Everard le agarró un brazo y dijo con frialdad:

—Tranquilo, sé lo que hago. No podemos ponernos del lado de nadie en este mundo; estamos contra todos, y será mejor que lo entiendas. Lo único que podemos hacer es seguirles la corriente a estos tipos por un tiempo. Y no le digas eso a Deirdre.

Van Sarawak inclinó la cabeza y permaneció un momento en silencio, pensando.

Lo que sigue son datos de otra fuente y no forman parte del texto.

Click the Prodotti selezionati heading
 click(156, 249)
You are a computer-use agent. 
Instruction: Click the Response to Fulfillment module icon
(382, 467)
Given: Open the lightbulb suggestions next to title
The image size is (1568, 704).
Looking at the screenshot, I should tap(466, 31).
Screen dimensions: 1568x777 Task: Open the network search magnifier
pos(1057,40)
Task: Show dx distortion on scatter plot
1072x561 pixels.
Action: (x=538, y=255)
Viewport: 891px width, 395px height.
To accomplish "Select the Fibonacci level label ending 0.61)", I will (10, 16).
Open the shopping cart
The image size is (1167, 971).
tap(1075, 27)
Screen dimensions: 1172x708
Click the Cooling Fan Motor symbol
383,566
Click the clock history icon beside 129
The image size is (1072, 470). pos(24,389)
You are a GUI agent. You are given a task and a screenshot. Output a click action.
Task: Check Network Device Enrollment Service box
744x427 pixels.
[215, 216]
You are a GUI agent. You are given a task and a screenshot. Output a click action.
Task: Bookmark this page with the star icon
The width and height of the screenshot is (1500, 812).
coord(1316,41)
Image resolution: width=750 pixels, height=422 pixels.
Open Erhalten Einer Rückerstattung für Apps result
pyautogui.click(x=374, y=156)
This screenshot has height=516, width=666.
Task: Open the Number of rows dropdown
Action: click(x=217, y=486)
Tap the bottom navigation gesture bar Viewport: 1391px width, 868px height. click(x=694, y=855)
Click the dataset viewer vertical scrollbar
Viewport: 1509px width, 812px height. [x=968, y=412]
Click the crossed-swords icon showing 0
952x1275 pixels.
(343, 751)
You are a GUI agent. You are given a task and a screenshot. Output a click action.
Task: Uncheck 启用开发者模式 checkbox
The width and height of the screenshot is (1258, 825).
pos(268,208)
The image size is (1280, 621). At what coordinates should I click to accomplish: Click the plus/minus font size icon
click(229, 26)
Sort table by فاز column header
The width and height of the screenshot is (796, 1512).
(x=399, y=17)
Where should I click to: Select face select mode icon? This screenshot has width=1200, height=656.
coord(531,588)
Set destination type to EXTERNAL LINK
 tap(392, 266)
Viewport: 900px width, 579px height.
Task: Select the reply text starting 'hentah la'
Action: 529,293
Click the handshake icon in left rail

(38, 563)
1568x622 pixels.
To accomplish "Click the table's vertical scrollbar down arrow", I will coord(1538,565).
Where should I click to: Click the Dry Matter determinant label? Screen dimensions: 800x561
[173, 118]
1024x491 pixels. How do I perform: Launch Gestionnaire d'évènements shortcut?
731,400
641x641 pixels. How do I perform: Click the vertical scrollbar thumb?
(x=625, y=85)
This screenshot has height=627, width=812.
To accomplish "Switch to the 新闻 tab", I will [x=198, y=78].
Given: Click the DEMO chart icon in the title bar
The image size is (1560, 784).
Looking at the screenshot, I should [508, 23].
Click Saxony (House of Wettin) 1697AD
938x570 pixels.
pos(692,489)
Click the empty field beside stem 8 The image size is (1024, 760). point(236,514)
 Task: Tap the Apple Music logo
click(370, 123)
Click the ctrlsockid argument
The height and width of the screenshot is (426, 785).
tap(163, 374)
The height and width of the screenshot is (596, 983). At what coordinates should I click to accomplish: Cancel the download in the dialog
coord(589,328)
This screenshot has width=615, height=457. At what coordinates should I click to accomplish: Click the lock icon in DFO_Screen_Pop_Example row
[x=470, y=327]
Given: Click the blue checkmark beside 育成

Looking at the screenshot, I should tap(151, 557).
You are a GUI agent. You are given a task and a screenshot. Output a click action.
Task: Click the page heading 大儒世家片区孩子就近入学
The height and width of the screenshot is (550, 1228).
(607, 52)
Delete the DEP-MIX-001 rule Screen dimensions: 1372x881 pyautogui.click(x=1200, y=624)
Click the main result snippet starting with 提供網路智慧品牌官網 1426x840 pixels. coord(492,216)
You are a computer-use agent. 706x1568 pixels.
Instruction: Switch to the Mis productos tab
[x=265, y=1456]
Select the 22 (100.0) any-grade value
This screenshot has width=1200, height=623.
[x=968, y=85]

—Vale —convino con voz apagada.

7

La villa littorniana se encontraba en la costa sur de Nantucket, cerca de un pueblecito pesquero, pero separada de éste por una muralla. La embajada la había construido al estilo de su país: largas casas de madera con tejados arqueados como el lomo de un gato, un edificio principal y edificios exteriores que cerraban un patio con banderas. Everard concluyó una noche de sueño y el desayuno, que los ojos de Deirdre habían convertido en triste, aguardando en cubierta mientras se acercaban a un muelle privado. Otra lancha aún mayor esperaba allí, y la tierra firme estaba llena de hombres de aspecto rudo. La emoción de Arkonsky se disparó cuando dijo en afalonio:

—Veo que han traído la máquina mágica. Podemos ponernos a trabajar.

Cuando Boierik se lo tradujo, a Everard le dio un vuelco el corazón.

Los invitados, como los cimbrios insistían en llamarlos, fueron conducidos a una sala descomunal donde Arkonsky se inclinó para arrodillarse ante un ídolo con cuatro caras, ese Svantevit que los daneses habían convertido en combustible para las hogueras en la otra historia. En el hogar ardía un fuego para proteger del frío del otoño, y había guardias en todas las paredes. Everard sólo tenía ojos para el escúter, que relucía en la puerta.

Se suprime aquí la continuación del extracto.